I am actually debating yet another DNS this weekend. I'm signed up for the Healdsburg Half Marathon on Sunday, and there's absolutely no way I can run 13.1 miles. The farthest I've run recently has been a little more than 5 miles. My options: (a) Start the race, only run 7-8 miles and then call someone to come get me from wherever I drop out (my first DNF!), (b) Bring my bike to the race, ride the course and cheer for my friends who are running it or (c) Scrap the whole thing altogether and do something completely different, like maybe hot yoga or a long ride (have I mentioned I'm obsessed with my bike?) or even swimming.

Overall, this year hasn't turned out at all as planned.


Headed south for a quick trip to Lala land this weekend. The visit started with my mom's first-ever attempt at ramen.

She made a chicken-based broth and used Filipino noodles. Not exactly authentic, but still really comforting -- and much, much better than anything I've ever tried to do myself. (Um, package of Top Ramen, anyone?)

Then I went to the beach.

If there's one thing I miss about Southern California, it's the ocean.

I lay on the sand, watched people fly kites (there was a pirate ship-shaped kite!) and read my dorky book.

And then I went to Jinya for -- you guessed it -- more ramen.

I ordered the Hakata-style bowl. I know I've had it before, and maybe I should've tried something different, but the super-thick porky broth was just too good to resist.

My parents also got ramen.

I think this must be what happily ever after looks like!

apparently, I cycle now

I'll admit it -- when I got to GranFondo last Saturday, I was intimidated. There were 7,500 people in very expensive spandex outfits with very expensive aerodynamic helmets (out of curiosity, am I the only one who wonders why you would pay $200 for a hat that makes you look like an alien?) and absolutely insanely expensive bikes. And all of these people were crammed in together, bike against bike, waiting to cross the starting line.

I felt like a big amateur with my paddle pedals (that's right -- I haven't even graduated to clip-ins yet), my $30 visor helmet and my street shoes. I also felt extremely claustrophobic.

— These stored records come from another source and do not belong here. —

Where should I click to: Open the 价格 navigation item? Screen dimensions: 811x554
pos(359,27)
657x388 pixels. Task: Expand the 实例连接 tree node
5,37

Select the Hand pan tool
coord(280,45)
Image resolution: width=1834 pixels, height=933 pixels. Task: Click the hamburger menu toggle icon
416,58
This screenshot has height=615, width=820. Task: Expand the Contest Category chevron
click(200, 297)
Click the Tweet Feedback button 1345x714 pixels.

So I went to the very back.

Literally, the very, very back. As in, my friend and I were the absolute last people to cross the starting line, and the announcer was telling us we needed to move faster.

Apparently, I took this to heart. Because after I stopped feeling so self-conscious, I discovered I am actually not a bad cyclist. In fact, I found myself continually panting "On your left" to other riders and passing them on the hills. That's right -- you people in your spandex and your carbon frames and your clippy pedals? Bubbye!

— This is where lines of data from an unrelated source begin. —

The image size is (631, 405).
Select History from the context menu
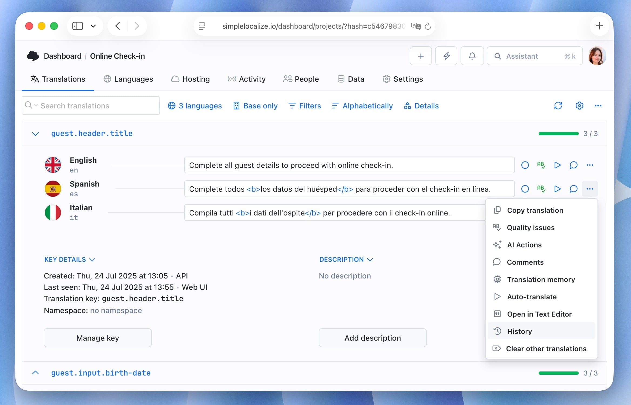click(x=519, y=331)
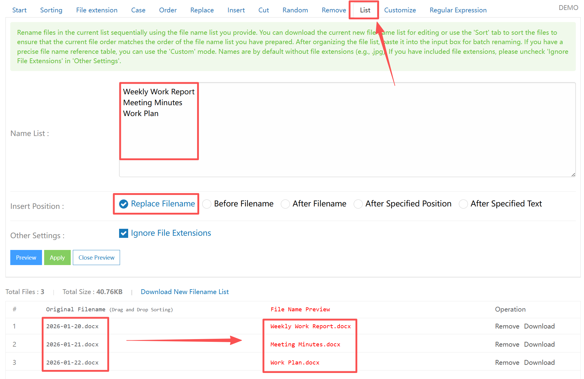Click the Close Preview button

coord(96,258)
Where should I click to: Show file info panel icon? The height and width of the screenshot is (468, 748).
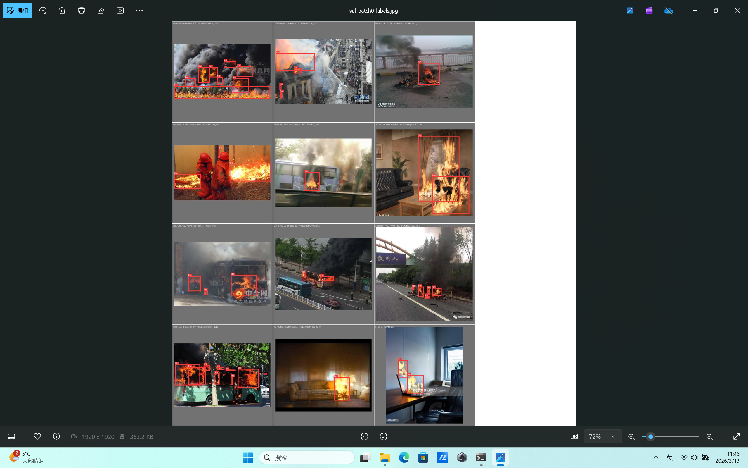57,436
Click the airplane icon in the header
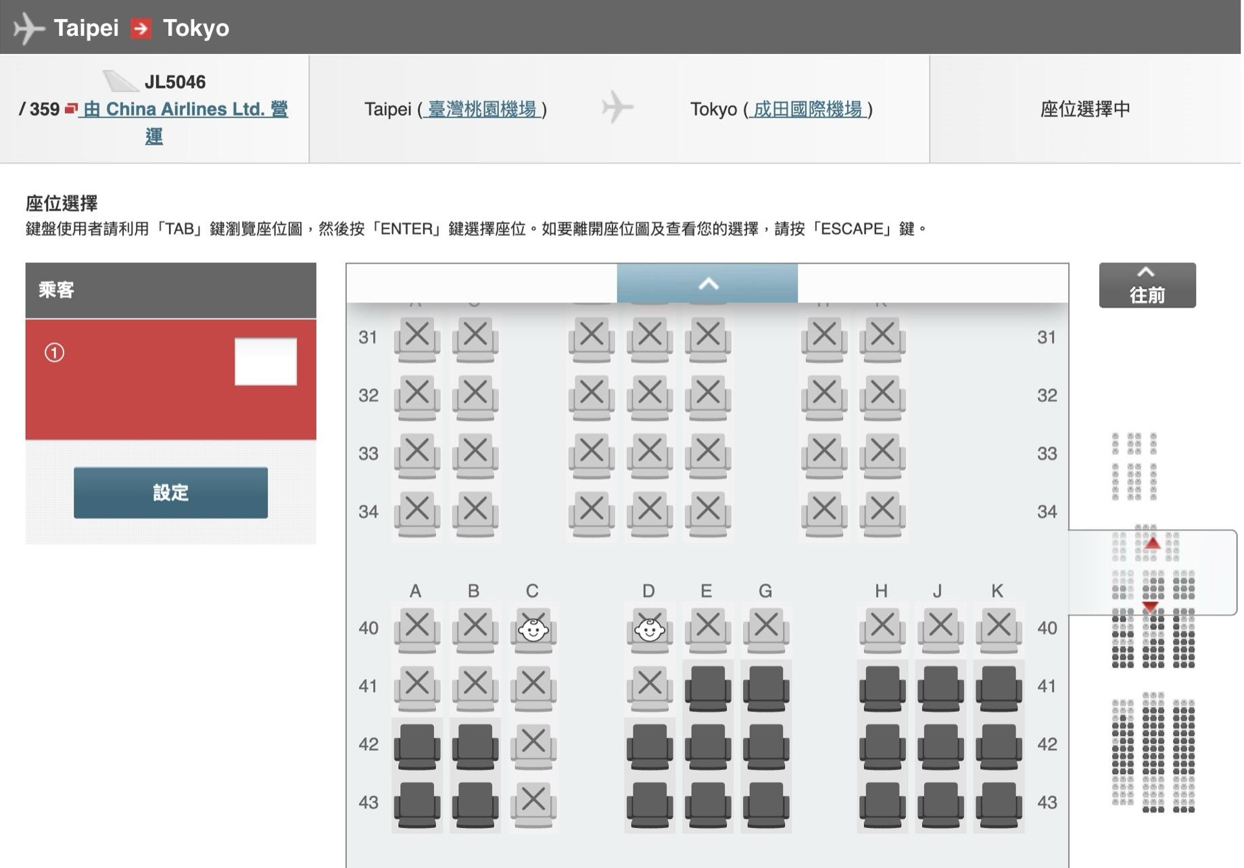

I also found myself talking to my bike a lot. At one point, I actually said "babe." Yes, my sanity may be questionable, but I think this means the relationship is official. I understand her gears now -- and we used them to our advantage Saturday -- so proud of my little green devil!

(Seriously, my bike is so cute. Swoon.)

The course was absolutely gorgeous -- imagine riding down winding country roads in the crisp air while leaves fall from the trees around you like confetti. Perfect autumn experience. (And how can you not call your bike "babe" when you're having what is clearly such a romantic date?)

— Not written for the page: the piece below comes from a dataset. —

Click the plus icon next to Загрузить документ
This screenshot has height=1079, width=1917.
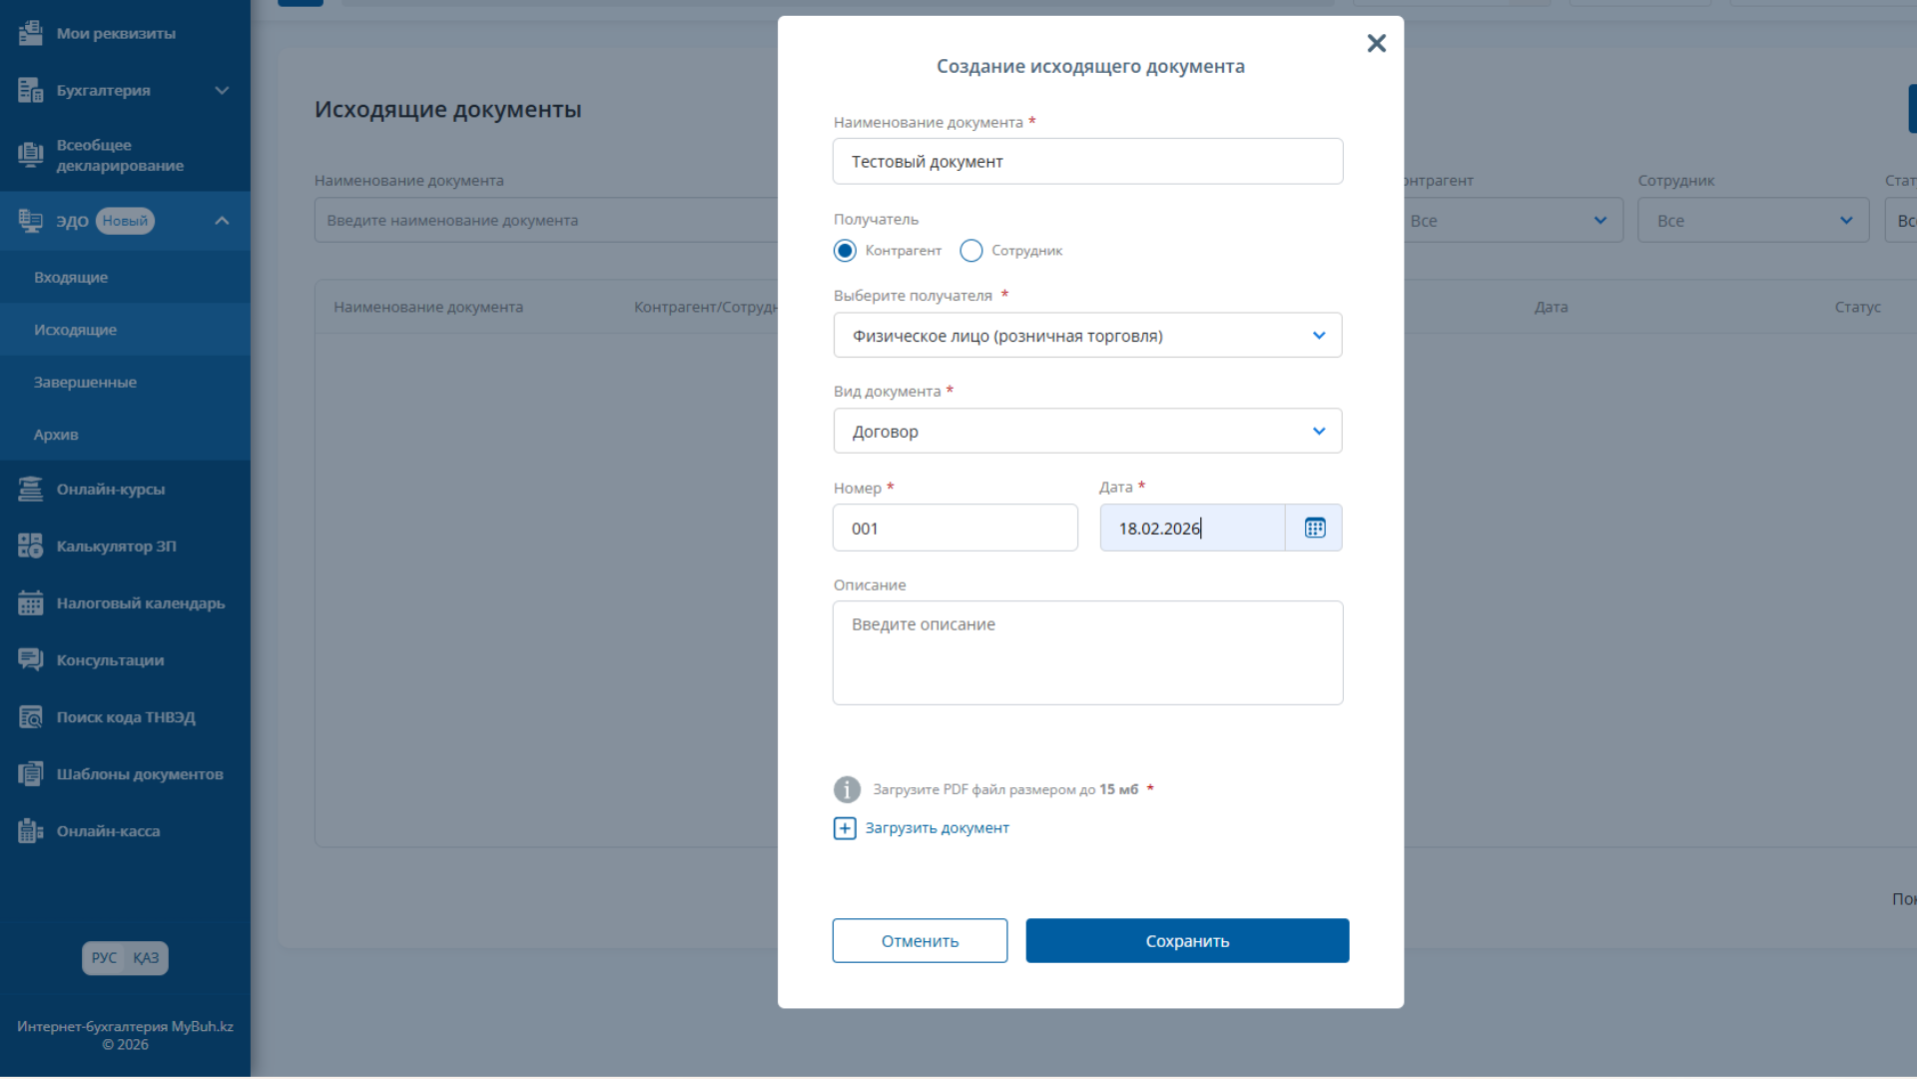pyautogui.click(x=845, y=828)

Anyway, aside from the accident just before the turnaround point at Occidental (two older men down in the road, flat on their backs and being loaded onto stretchers while everyone else walked their bikes around) and the fact that my parts were simultaneously numb and chafed after the ride (it was so bad that it hurt to pee), I had a fantastic time and would definitely do it again -- although next time, with chamois cream.

(Added GranFondo perk: I spotted Patrick Dempsey in the VIP tent at the post-race festival. And perhaps even more awesome than McDreamy: I was standing at the finish line when Mark-Paul Gosselaar -- a.k.a. Zack from "Saved by the Bell" -- came across.)

And here's the biggest surprise of all: I don't know how on earth this happened, but when I checked the GranFondo results today, I discovered I came in second in my age group, with a total time of 2:38:29.2. And I was 17th for gender and 47th overall.

Seriously, WTF. This had to be the slowpoke group, right?